Work In progress

Image Generation Example

This example shows how to generate images using the Stable diffusion template.

Substitute the following values with your own:

model_id: The model ID of the model you want to use. Example: black-forest-labs/FLUX.2-klein-4B
API_KEY: Your API key (if authentication is required)
API_URL: The URL of the API. Example: http://kalavai-api.public.kalavai.net:31311/v1/images/generations

import time
import requests
import base64

t = time.time()
MODEL_ID = "<your-model-id>"
API_URL = "<your-api-url>"
API_KEY = "<your-api-key>"

prompt = "a realistic picture of a sunset."
resp = requests.post(
    API_URL,
    headers={
        "Authorization": f"Bearer {API_KEY}"
    },
    json={
        "prompt": prompt,
        "model": MODEL_ID,
        "n": 1,
        "size": "256x256", # only 256x256, 512x512, 1024x1024 are supported
        "response_format": "b64_json",
        "extra": {"num_inference_steps": 5} # supported parameters https://huggingface.co/docs/diffusers/api/pipelines/flux#diffusers.FluxPipeline
    },
)
print(f"Inference time: {time.time()-t:.2f}s")

# Debug: Print the response structure
print("Response status:", resp.status_code)

for i in range(len(resp.json()["data"])):
    image_data = resp.json()["data"][i].get("b64_json")
    if image_data is None:
        print(f"Warning: No b64_json data found for image {i}")
        print(f"Available keys: {list(resp.json()['data'][i].keys())}")
        continue

    with open(f"output_{i}.png", 'wb') as f:
        f.write(base64.b64decode(image_data))

Batched Inference Example

This example demonstrates batched inference with multiple images and batch size optimization. This is a more efficient way to generate multiple images at once, rather than sending individual requests, having them processed at once.

import time
import requests
import base64

t = time.time()
MODEL_ID = "<your-model-id>"
API_URL = "<your-api-url>"
API_KEY = "<your-api-key>"

resp = requests.post(
    API_URL,
    headers={
        "Authorization": f"Bearer {API_KEY}"
    },
    json={
        "prompt": "a majestic mountain landscape with snow peaks.", 
        "model": MODEL_ID,
        "n": 2,  # Generate 2 images per prompt
        "batch_size": 2,  # Process in batches of 2 for efficiency
        "size": "256x256",
        "response_format": "b64_json",
        "extra": {"num_inference_steps": 5}
)
print(f"Batched inference time: {time.time()-t:.2f}s")
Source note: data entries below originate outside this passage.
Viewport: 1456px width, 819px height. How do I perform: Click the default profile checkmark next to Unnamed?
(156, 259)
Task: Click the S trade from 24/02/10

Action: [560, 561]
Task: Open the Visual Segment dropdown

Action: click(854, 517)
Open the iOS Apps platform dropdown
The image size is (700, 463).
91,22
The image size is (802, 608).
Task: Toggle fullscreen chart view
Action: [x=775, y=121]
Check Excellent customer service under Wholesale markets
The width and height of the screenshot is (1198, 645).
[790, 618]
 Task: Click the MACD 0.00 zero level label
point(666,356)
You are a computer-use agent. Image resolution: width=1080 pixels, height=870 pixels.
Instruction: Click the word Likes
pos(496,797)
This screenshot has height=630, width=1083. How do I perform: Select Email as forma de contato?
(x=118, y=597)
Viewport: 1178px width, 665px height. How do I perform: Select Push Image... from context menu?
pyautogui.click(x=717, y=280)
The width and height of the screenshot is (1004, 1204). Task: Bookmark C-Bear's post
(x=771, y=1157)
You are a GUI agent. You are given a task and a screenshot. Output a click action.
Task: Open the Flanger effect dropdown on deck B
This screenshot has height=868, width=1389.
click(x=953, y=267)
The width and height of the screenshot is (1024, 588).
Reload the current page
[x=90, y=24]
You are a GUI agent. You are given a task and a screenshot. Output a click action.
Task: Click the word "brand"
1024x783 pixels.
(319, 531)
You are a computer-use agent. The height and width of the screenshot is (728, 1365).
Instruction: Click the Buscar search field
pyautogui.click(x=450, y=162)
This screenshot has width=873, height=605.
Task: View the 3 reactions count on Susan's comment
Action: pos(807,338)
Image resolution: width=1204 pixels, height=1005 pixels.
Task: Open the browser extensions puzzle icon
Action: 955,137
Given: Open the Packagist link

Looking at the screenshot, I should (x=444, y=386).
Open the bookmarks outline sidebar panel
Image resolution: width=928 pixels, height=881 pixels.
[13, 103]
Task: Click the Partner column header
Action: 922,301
# Debug: Print the response structure
print("Response status:", resp.status_code)
print(f"Total images generated: {len(resp.json()['data'])}")

for i in range(len(resp.json()["data"])):
    image_data = resp.json()["data"][i].get("b64_json")
    if image_data is None:
        print(f"Warning: No b64_json data found for image {i}")
        print(f"Available keys: {list(resp.json()['data'][i].keys())}")
        continue

    with open(f"batched_output_{i}.png", 'wb') as f:
        f.write(base64.b64decode(image_data))

Performance tips

Increase the batch_size and n parameters to process multiple images in a single request

Use batched inference when generating multiple images to improve efficiency

Set the size parameter to "256x256" for faster generation

Lower resolution images (256x256) are faster to generate than higher resolution images (512x512 or 1024x1024)

Set the num_inference_steps parameter to a lower value for faster generation

Reduce the number of inference steps for faster generation. Quality generally platoes after 4 r 5 iterations, but one might find good results with fewer steps.